** Exercise **
Transcribe everything in the listing from the line containing "Open Thanasis Antetokounmpo's player link" down to the end of the listing, both ends included. Leave the pictures out of your answer.

** Source data **
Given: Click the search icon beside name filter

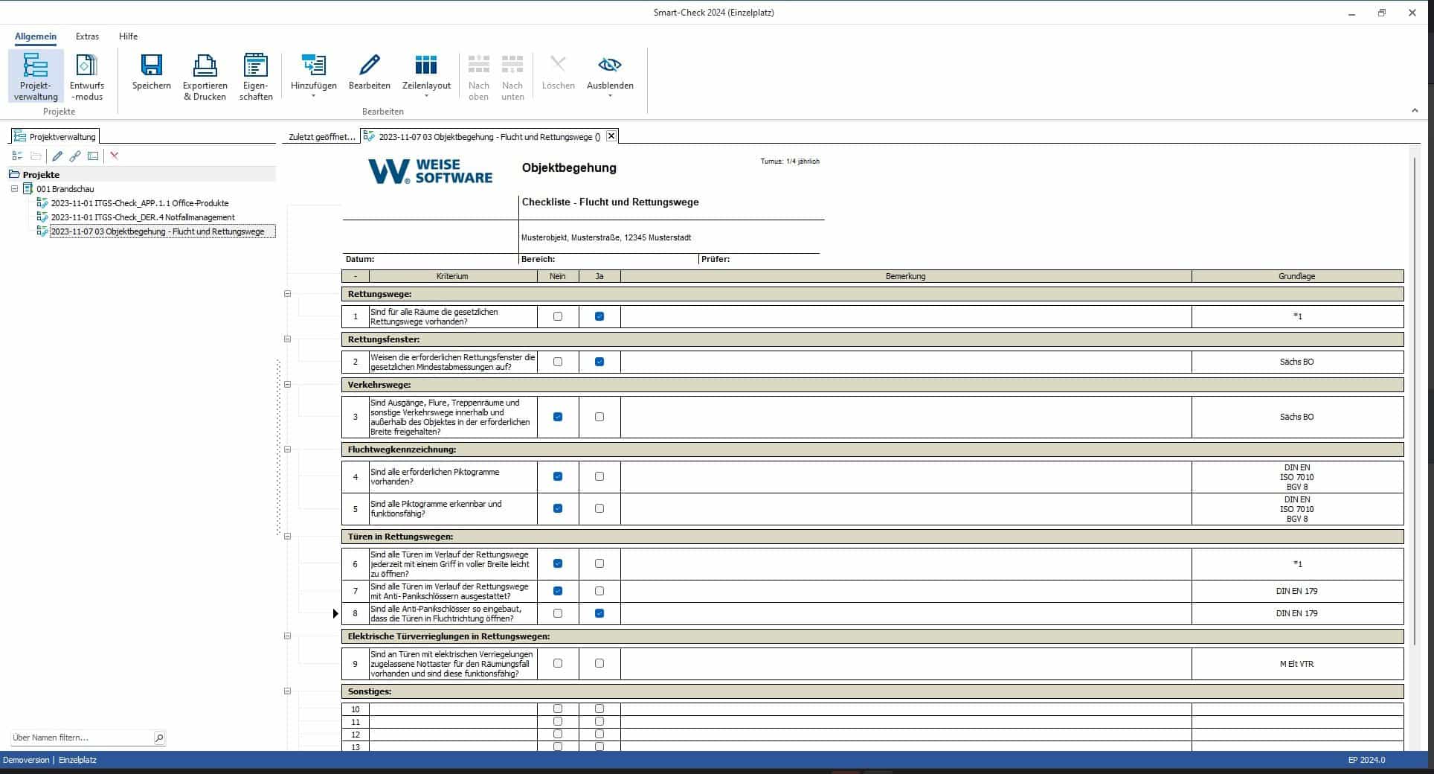Looking at the screenshot, I should [158, 738].

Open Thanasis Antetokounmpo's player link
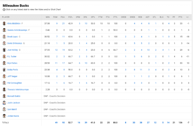pos(18,90)
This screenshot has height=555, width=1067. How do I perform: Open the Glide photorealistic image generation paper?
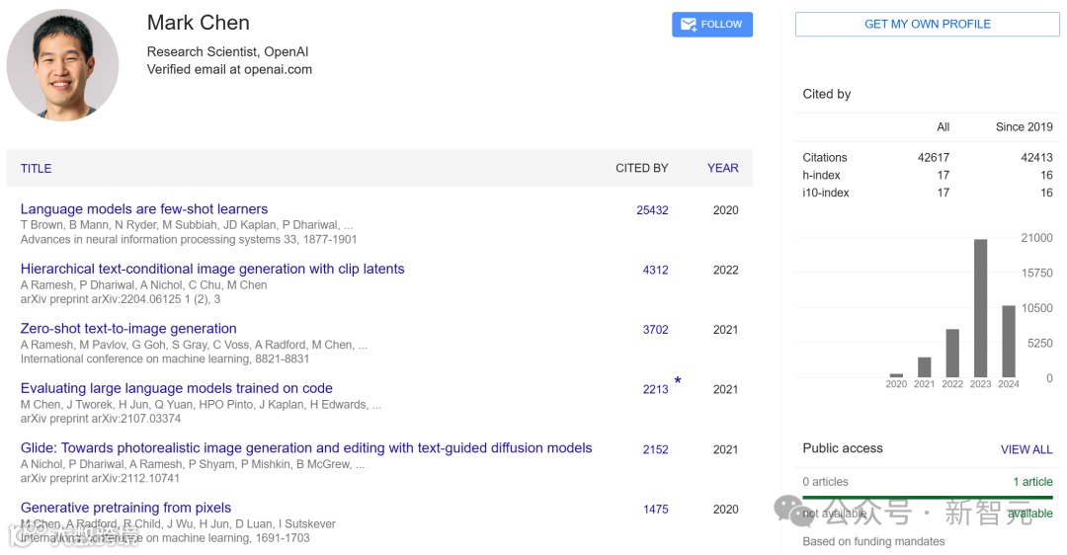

** The output **
Open Thanasis Antetokounmpo's player link
pos(18,90)
This screenshot has height=555, width=1067. How do I perform: Open the Glide photorealistic image generation paper?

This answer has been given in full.